The Badass Personalities of People Who Like Being Alone - neverminder
https://www.psychologytoday.com/gb/blog/living-single/201706/the-badass-personalities-people-who-being-alone
======
marktangotango
I don't read these pop psychology articles very often but when I do, wow. The
hand waving and lack of any sort of rigor is shocking. From the fine article:

 _Those two scales (extraversion and sociability) measure similar things so it
is odd that they did not produce consistent findings._

You don't say?

As an aside, alone time is one reason I really love working remotely.

------
imartin2k
I love being alone (even for extended periods, as long as it is voluntary),
and right now I am single by choice (until I meet a person which blows me
away, but I am not in a hurry for that).

Sometimes though I am wondering what's wrong with me.
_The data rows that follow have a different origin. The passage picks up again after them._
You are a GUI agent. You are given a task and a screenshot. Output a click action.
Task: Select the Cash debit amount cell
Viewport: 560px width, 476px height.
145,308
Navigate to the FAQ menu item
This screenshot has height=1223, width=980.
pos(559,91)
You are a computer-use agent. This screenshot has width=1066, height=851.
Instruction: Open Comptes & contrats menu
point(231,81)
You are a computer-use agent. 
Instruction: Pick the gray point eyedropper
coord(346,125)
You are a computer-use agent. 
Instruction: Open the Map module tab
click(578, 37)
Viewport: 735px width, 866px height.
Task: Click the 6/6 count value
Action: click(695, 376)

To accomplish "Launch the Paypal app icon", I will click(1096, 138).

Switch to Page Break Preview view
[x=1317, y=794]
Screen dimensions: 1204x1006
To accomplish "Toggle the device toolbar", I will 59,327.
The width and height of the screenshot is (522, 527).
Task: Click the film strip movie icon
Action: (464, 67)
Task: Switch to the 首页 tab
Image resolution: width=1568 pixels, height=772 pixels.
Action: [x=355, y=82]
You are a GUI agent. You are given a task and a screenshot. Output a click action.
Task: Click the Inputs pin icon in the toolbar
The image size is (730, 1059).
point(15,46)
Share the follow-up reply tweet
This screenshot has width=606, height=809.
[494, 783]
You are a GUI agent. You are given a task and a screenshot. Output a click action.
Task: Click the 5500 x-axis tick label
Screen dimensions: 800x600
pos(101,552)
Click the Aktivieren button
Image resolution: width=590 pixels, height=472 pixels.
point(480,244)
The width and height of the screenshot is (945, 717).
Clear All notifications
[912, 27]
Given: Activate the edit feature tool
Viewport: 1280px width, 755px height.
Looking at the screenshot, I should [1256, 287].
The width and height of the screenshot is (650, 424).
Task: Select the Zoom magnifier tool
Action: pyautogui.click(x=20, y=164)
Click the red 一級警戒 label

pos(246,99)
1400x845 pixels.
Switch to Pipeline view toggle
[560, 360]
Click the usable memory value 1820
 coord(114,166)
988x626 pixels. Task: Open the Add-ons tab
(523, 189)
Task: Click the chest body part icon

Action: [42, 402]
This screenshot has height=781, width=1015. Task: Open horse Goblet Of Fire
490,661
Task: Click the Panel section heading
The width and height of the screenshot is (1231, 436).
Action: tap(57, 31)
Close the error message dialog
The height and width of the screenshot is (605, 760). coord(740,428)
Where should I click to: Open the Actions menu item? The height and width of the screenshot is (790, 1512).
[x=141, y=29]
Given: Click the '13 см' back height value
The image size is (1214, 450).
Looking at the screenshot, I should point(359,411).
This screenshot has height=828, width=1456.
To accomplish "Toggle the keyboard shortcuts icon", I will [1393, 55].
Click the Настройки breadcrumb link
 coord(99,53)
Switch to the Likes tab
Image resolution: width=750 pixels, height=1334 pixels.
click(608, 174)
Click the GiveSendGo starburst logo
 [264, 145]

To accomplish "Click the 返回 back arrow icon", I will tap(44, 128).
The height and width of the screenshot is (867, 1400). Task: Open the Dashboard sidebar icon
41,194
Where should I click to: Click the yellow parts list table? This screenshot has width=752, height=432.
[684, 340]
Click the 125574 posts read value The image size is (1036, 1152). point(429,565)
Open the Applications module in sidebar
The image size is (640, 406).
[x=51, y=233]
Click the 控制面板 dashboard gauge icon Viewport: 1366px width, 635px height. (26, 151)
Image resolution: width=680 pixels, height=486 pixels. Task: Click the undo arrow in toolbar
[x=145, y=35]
Because obviously my
experience and largely positive emotions about being alone are radically
different from almost everybody else.

------
yuhe00
This article is funny because it starts off with an assumption that is the
opposite of my initial perspective. Then again, it was also quite a revelation
to me when I learned that a lot of people are not like myself and cannot stand
being alone for long periods of time and actually spend a lot of time thinking
about their relationships with other people.

------
perlpimp
I feel like I have to meet people and am uncomfortable with them - been told
that it is important to do whats uncomfortable.